[Source records]
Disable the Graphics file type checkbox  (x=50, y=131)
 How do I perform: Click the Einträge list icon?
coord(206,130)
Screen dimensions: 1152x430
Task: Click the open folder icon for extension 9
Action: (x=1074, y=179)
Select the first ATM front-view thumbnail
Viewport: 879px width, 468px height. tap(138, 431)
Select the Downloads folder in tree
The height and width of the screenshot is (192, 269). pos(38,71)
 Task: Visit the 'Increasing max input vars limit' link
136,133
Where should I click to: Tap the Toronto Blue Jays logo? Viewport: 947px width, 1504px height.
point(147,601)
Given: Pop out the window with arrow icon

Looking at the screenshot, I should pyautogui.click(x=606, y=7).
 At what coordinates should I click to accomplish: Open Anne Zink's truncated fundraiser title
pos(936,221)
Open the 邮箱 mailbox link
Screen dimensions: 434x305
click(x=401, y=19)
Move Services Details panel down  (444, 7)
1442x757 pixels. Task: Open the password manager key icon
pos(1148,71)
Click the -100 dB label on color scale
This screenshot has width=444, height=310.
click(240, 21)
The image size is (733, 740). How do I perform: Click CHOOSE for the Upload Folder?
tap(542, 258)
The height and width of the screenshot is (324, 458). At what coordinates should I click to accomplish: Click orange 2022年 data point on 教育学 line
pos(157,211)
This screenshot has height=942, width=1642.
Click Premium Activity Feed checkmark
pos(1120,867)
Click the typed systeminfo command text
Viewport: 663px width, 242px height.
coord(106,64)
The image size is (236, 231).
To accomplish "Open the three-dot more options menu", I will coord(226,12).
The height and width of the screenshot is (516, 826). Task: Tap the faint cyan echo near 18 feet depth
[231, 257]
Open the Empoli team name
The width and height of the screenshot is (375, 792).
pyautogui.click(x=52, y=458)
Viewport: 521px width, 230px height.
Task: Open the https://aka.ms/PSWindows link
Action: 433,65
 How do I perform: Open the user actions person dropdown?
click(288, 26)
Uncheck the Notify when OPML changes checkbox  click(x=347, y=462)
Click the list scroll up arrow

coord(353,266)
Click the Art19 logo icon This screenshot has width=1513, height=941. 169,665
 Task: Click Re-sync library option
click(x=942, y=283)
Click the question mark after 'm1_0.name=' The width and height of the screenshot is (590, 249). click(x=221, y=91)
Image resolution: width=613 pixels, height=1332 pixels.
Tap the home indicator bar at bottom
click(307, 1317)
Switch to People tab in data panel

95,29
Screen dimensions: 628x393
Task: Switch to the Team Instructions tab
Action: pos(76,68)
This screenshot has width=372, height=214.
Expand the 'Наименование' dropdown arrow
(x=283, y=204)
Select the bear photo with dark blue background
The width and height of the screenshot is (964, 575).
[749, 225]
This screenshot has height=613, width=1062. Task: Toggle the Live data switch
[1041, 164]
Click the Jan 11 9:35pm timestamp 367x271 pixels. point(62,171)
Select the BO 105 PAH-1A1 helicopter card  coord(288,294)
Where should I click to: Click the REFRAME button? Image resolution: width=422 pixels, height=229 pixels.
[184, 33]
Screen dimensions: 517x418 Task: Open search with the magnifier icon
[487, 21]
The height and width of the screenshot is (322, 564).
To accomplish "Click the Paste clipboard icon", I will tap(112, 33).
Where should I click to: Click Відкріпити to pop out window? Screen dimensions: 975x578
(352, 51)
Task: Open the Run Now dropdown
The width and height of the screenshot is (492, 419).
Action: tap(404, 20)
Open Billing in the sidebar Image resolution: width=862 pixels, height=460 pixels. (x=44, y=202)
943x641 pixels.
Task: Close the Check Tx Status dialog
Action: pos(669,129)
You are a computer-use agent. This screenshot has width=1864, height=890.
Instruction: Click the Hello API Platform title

Task brief: Write out every entry verbatim.

Answer box:
Disable the Graphics file type checkbox  (x=50, y=131)
 How do I perform: Click the Einträge list icon?
coord(206,130)
Screen dimensions: 1152x430
Task: Click the open folder icon for extension 9
Action: (x=1074, y=179)
Select the first ATM front-view thumbnail
Viewport: 879px width, 468px height. tap(138, 431)
Select the Downloads folder in tree
The height and width of the screenshot is (192, 269). pos(38,71)
 Task: Visit the 'Increasing max input vars limit' link
136,133
Where should I click to: Tap the Toronto Blue Jays logo? Viewport: 947px width, 1504px height.
point(147,601)
Given: Pop out the window with arrow icon

Looking at the screenshot, I should pyautogui.click(x=606, y=7).
 At what coordinates should I click to accomplish: Open Anne Zink's truncated fundraiser title
pos(936,221)
Open the 邮箱 mailbox link
Screen dimensions: 434x305
click(x=401, y=19)
Move Services Details panel down  (444, 7)
1442x757 pixels. Task: Open the password manager key icon
pos(1148,71)
Click the -100 dB label on color scale
This screenshot has width=444, height=310.
click(240, 21)
The image size is (733, 740). How do I perform: Click CHOOSE for the Upload Folder?
tap(542, 258)
The height and width of the screenshot is (324, 458). At what coordinates should I click to accomplish: Click orange 2022年 data point on 教育学 line
pos(157,211)
This screenshot has height=942, width=1642.
Click Premium Activity Feed checkmark
pos(1120,867)
Click the typed systeminfo command text
Viewport: 663px width, 242px height.
coord(106,64)
The image size is (236, 231).
To accomplish "Open the three-dot more options menu", I will coord(226,12).
The height and width of the screenshot is (516, 826). Task: Tap the faint cyan echo near 18 feet depth
[231, 257]
Open the Empoli team name
The width and height of the screenshot is (375, 792).
pyautogui.click(x=52, y=458)
Viewport: 521px width, 230px height.
Task: Open the https://aka.ms/PSWindows link
Action: 433,65
 How do I perform: Open the user actions person dropdown?
click(288, 26)
Uncheck the Notify when OPML changes checkbox  click(x=347, y=462)
Click the list scroll up arrow

coord(353,266)
Click the Art19 logo icon This screenshot has width=1513, height=941. 169,665
 Task: Click Re-sync library option
click(x=942, y=283)
Click the question mark after 'm1_0.name=' The width and height of the screenshot is (590, 249). click(x=221, y=91)
Image resolution: width=613 pixels, height=1332 pixels.
Tap the home indicator bar at bottom
click(307, 1317)
Switch to People tab in data panel

95,29
Screen dimensions: 628x393
Task: Switch to the Team Instructions tab
Action: pos(76,68)
This screenshot has width=372, height=214.
Expand the 'Наименование' dropdown arrow
(x=283, y=204)
Select the bear photo with dark blue background
The width and height of the screenshot is (964, 575).
[749, 225]
This screenshot has height=613, width=1062. Task: Toggle the Live data switch
[1041, 164]
Click the Jan 11 9:35pm timestamp 367x271 pixels. point(62,171)
Select the BO 105 PAH-1A1 helicopter card  coord(288,294)
Where should I click to: Click the REFRAME button? Image resolution: width=422 pixels, height=229 pixels.
[184, 33]
Screen dimensions: 517x418 Task: Open search with the magnifier icon
[487, 21]
The height and width of the screenshot is (322, 564).
To accomplish "Click the Paste clipboard icon", I will tap(112, 33).
Where should I click to: Click Відкріпити to pop out window? Screen dimensions: 975x578
(352, 51)
Task: Open the Run Now dropdown
The width and height of the screenshot is (492, 419).
Action: tap(404, 20)
Open Billing in the sidebar Image resolution: width=862 pixels, height=460 pixels. (x=44, y=202)
943x641 pixels.
Task: Close the Check Tx Status dialog
Action: pos(669,129)
You are a computer-use agent. This screenshot has width=1864, height=890.
Instruction: Click the Hello API Platform title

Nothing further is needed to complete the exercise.